Using better process technology is easier said than done. It cost truckloads of money to change the manufacturing process. It is a brute force approach. Isn't there a more subtle intelligent ways of things ? After all the Alpha engineers laugh at 500 MHz (.25), they attained 600 MHz with the older .35 process! 

Ok let us try to alter our first CPU, because the first Ace's hardware CPU would be running at 10 MHz or less! (If you find it in the your local shop, don't buy it! ) 

Another way could be to do less work in a clock cycle. Instead of doing 7 steps in one clockcyle, let us do 1 step in one clockcycle. If we do less in one clockcycle some of Ds will disappear, and we will be able to use much smaller clockcycle. 

That seems to be plain stupid! That would mean that (in this example), the same instruction would take 7 times longer to deliver results. Isn't  that pure nonsense? Nope, this is where pipelining comes in (more info here)! 

Pipelining enables you to make each component of your CPU work simultaneously each clockcycle. For example let us say we have 4 main components in our CPU, each has another task in the data flow: 
A fetcher, which looks up the next instruction. 
A decoder, who makes sense out of the instructions. 
An ALU, who executes the instructions. 
A retire unite, who writes the results back to the memory. 

Well if our design is pipelined, the fetcher will be fetching instruction 4, the decoder will be decoding instruction 3 , the ALU will execute instruction 2, and the results of instruction 1 will be written back to the memory by the retire unit during the same clockcycle. In other words each clockcycle will there be an instruction that will be finished. 

 

Superpipelining, or pipeling with a lot of stages, enables us to do less in a clockcyle and to the outside it will still appear as if the CPU is able to execute those instructions in one clockcycle. When we do less in a clockcycle, the clockspeed can be much higher. 
 

So why not increase the number of stages significantly ? 

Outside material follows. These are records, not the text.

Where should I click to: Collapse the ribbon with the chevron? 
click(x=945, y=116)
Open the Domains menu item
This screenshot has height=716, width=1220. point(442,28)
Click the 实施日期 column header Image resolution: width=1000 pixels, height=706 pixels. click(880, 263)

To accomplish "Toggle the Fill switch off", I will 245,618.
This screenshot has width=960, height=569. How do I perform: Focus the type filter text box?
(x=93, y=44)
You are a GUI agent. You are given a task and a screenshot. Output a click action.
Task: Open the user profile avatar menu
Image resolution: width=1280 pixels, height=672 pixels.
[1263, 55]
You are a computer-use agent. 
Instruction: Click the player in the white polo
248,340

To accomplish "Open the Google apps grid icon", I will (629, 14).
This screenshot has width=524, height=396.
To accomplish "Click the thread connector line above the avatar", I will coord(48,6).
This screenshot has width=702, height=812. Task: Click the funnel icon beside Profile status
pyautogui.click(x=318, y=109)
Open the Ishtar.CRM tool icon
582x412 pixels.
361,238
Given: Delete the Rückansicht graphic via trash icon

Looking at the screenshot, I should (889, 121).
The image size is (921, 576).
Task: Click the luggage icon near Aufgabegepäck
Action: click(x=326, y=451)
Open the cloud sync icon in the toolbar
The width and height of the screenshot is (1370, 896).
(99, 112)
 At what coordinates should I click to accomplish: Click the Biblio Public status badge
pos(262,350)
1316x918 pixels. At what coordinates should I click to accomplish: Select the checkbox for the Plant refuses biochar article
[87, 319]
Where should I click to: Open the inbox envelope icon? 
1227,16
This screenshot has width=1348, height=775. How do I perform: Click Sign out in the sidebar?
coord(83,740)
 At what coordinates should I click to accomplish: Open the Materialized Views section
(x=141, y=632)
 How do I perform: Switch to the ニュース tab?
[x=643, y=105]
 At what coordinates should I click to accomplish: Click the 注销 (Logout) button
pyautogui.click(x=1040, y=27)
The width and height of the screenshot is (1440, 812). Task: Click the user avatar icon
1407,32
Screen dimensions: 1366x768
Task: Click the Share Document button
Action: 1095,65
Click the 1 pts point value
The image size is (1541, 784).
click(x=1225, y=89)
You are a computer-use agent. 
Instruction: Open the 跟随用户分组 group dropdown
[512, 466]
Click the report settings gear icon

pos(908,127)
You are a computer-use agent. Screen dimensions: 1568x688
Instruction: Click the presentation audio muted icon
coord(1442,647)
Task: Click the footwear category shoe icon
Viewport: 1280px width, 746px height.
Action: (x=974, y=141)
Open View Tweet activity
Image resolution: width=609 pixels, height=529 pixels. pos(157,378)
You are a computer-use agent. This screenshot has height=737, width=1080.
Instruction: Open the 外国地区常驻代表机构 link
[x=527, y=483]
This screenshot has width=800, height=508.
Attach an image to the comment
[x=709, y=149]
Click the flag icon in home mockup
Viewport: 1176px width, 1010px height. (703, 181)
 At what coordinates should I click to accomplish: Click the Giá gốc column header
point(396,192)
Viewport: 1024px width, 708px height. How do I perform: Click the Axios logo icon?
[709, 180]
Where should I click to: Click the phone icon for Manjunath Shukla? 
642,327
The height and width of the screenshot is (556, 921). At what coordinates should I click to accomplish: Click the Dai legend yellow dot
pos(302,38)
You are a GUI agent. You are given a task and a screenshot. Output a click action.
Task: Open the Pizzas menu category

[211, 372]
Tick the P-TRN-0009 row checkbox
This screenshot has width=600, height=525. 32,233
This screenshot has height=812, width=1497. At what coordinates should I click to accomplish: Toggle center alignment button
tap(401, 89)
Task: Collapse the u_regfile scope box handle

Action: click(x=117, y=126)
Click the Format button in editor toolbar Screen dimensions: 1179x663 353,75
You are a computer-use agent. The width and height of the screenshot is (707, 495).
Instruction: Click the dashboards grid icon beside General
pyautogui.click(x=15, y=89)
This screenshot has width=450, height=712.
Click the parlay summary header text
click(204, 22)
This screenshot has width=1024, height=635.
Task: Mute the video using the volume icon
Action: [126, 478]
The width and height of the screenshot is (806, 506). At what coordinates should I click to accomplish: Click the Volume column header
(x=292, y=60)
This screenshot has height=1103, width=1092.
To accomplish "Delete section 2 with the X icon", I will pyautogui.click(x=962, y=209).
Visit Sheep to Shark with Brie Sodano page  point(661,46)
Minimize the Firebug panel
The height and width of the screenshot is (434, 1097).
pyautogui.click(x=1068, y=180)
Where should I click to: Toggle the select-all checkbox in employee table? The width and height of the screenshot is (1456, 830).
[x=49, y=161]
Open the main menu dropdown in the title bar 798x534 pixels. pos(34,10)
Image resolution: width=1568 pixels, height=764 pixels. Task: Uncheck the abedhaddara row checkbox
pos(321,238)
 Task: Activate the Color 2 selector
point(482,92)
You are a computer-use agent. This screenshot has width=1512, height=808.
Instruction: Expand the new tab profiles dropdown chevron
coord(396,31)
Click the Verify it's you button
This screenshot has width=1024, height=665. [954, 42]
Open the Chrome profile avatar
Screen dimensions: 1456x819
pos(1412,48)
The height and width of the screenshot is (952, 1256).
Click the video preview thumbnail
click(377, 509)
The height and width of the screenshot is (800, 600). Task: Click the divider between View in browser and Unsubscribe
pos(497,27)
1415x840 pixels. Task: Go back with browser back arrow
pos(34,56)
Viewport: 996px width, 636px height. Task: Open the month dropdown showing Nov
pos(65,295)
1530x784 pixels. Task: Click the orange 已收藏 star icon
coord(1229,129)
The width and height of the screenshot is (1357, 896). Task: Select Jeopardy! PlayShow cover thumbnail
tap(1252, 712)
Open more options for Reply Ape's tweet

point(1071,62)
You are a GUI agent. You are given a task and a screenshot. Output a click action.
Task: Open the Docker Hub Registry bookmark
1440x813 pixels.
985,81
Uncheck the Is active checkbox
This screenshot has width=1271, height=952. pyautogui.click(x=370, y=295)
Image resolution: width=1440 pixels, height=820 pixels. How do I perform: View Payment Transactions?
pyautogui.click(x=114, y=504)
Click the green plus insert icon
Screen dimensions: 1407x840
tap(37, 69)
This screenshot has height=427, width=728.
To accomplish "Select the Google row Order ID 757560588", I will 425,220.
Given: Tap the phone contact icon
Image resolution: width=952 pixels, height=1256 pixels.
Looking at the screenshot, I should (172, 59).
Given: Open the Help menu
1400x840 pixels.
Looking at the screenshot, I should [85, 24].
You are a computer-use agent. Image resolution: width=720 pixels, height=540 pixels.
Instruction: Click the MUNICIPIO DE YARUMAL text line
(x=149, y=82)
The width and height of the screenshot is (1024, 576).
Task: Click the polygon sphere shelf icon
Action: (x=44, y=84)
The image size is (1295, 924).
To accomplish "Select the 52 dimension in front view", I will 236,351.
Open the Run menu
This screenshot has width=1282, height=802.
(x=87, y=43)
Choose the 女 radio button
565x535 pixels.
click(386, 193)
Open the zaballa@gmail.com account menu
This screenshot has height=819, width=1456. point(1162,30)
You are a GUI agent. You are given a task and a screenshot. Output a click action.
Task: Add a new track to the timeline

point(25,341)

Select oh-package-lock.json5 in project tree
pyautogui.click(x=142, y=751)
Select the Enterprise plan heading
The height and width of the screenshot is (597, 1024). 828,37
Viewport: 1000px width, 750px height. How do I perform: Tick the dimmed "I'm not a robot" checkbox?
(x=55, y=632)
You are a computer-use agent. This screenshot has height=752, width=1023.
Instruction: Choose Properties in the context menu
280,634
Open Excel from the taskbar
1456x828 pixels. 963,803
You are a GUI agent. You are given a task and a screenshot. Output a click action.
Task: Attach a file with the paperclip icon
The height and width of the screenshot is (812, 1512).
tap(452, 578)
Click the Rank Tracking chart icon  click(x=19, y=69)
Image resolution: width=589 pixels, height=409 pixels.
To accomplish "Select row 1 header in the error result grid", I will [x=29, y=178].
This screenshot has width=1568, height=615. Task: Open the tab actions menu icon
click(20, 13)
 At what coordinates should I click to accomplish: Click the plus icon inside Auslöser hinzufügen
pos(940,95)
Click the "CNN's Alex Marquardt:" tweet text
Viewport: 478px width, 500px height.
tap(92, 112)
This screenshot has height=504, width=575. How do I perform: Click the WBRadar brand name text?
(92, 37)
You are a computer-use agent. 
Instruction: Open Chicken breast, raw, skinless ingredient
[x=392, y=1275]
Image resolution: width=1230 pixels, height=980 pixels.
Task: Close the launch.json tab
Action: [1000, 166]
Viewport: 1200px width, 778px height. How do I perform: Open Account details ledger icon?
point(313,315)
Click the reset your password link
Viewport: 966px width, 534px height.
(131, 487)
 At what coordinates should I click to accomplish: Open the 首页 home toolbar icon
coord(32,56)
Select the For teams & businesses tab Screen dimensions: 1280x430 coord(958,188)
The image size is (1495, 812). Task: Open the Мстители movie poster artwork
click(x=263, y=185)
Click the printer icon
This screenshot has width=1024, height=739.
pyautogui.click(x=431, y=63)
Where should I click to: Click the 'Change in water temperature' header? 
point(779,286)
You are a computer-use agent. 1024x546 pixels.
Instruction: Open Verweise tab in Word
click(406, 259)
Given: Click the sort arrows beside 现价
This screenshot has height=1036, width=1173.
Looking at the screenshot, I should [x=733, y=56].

So why don't chip bakers make CPUs with 20 stage super pipelining? Well deep pipelines increase the likelyhood that a pipeline stall may occur. We will explain this in greater detail shortly.

For now imagine that instruction 2 consists of B = A +1 and instruction 1 consists of 
A = C*2. If it takes 20 cycles to calculate A, instruction 2 can not begin but after 29 clockcycles! 
The deeper the pipeline the worse the stall will be if a value that is needed is still being calculated. 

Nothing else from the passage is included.